A Quick Look at ABNs

By: Abrielle Uritz, RN, CPC – Clinical Consultant

An Advanced Beneficiary Notice of Non-Coverage, better known as an ABN, is a written notice that must be issued to a Medicare fee-for-service beneficiary before furnishing items or services that are usually covered by Medicare but that are not expected to be paid. ABNs should not be obtained for items or services that are never covered by Medicare, for example, dentures, cosmetic surgery and hearing aids.

In order to be valid, an ABN must include the supplier/provider’s name, address and phone number; the beneficiary’s name; items or services in question; an estimate of the costs; and the reason Medicare may not pay. Also, the beneficiary must choose one of the options and sign and date the form. The reason Medicare may not pay should not be general statements. For example, an appropriate reason would be “the beneficiary does not have the required diagnosis to qualify for this item;” an inappropriate reason would be “Medicare may not pay for this item.”

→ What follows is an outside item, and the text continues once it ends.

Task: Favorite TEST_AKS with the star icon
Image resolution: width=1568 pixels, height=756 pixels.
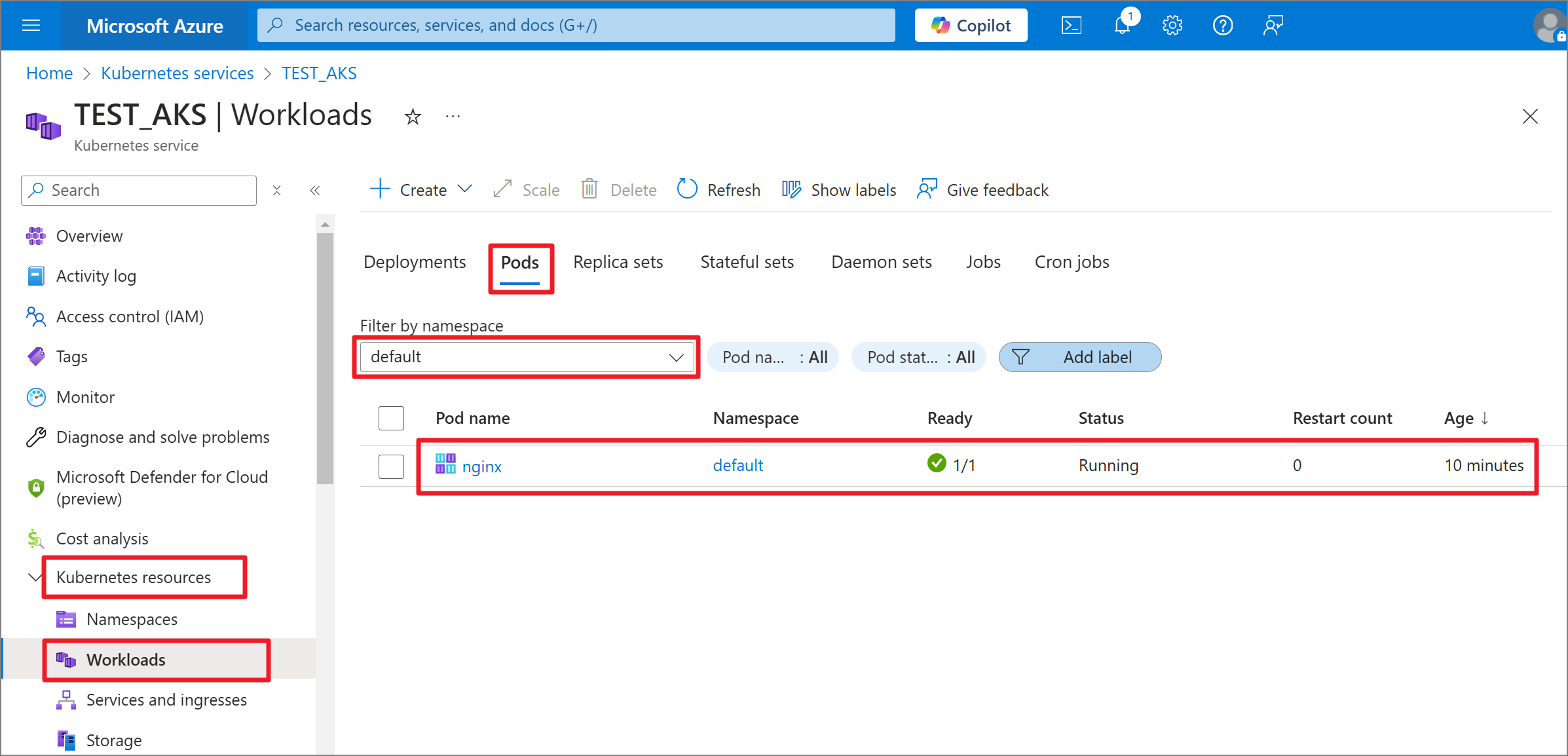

Some common issues that may cause an ABN to be invalid include illegible handwriting, when the beneficiary signs after the date of service, and an invalid reason Medicare may not pay. The option boxes must not be pre-checked on the form. If it is apparent that the option box was pre-filled, this can be a cause for denial. If someone other than the beneficiary is signing the ABN, the printed name and relationship to the beneficiary should be included.

Key points to remember when completing an ABN include:

  • Section C of the ABN form is optional.
  • An identifier, such as a medical record number or date of birth, may be used; however, Medicare numbers, Health Insurance Claim Numbers (HICNs), or Social Security numbers must not be used and can be a cause for denial.
  • Health care providers/suppliers should not issue ABNs on a routine basis (in the instance where a reasonable basis for denial is not present).